Lee Fisher on Principles & Values
Portman said, "One thing we need to do is to not promote policies in Washington that he's promoting that makes it harder to get ahead in Ohio."
"In this election, you have a very, very clear choice," Fisher told debate viewers. "You can choose someone who has been on the ground in every corner of this state working to save jobs in the middle of this national recession and is just as angry as you are at the Washington insiders who caused this recession. Or you can choose my opponent, Congressman Portman, who the Washington Post calls Mr. Washington."
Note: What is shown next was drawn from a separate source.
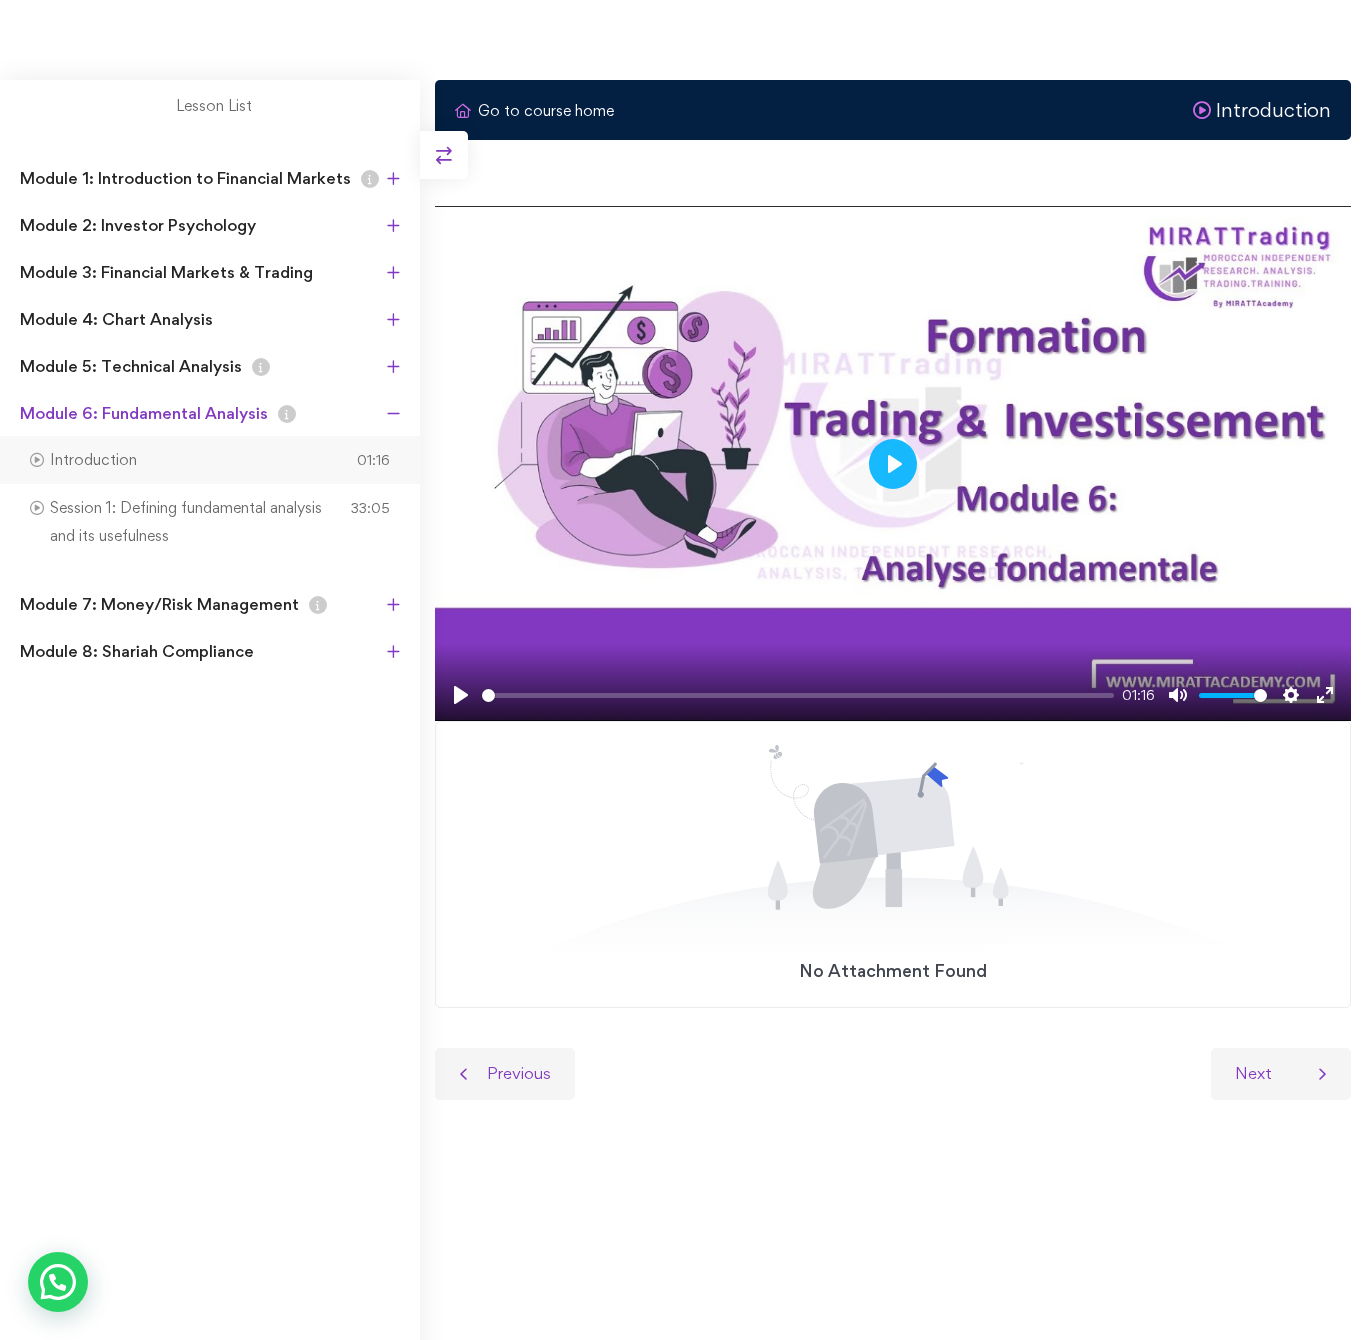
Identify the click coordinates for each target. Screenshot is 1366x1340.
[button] (58, 1282)
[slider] (798, 695)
Portman said, "If you like the way things are going, think we're headed in the right direction, you should probably support my opponent. If you're ready for a change, if you believe there's a better way, I hope you'll join our cause."
Portman, a top adviser to President George W. Bush, stuck to his main campaign theme: Fisher and the Democrats are to blame for Ohio's nearly 400,000 job losses.
Both candidates argued that other was of more of a career politician and insider, which injected energy into the debate. Fisher referred to Portman--a former corporate lawyer--as a lobbyist, Mr. Washington, a rubber stamp and the chief architect of Bush policies.
Asked by a debate panelist to reconcile such claims with his own long career as a political insider, Fisher said, "The bottom line is not so much whether you serve, it's who you serve. I think he's serving the lobbyists and the U.S. Chamber of Commerce, the insurance industry and Wall Street," Fisher said.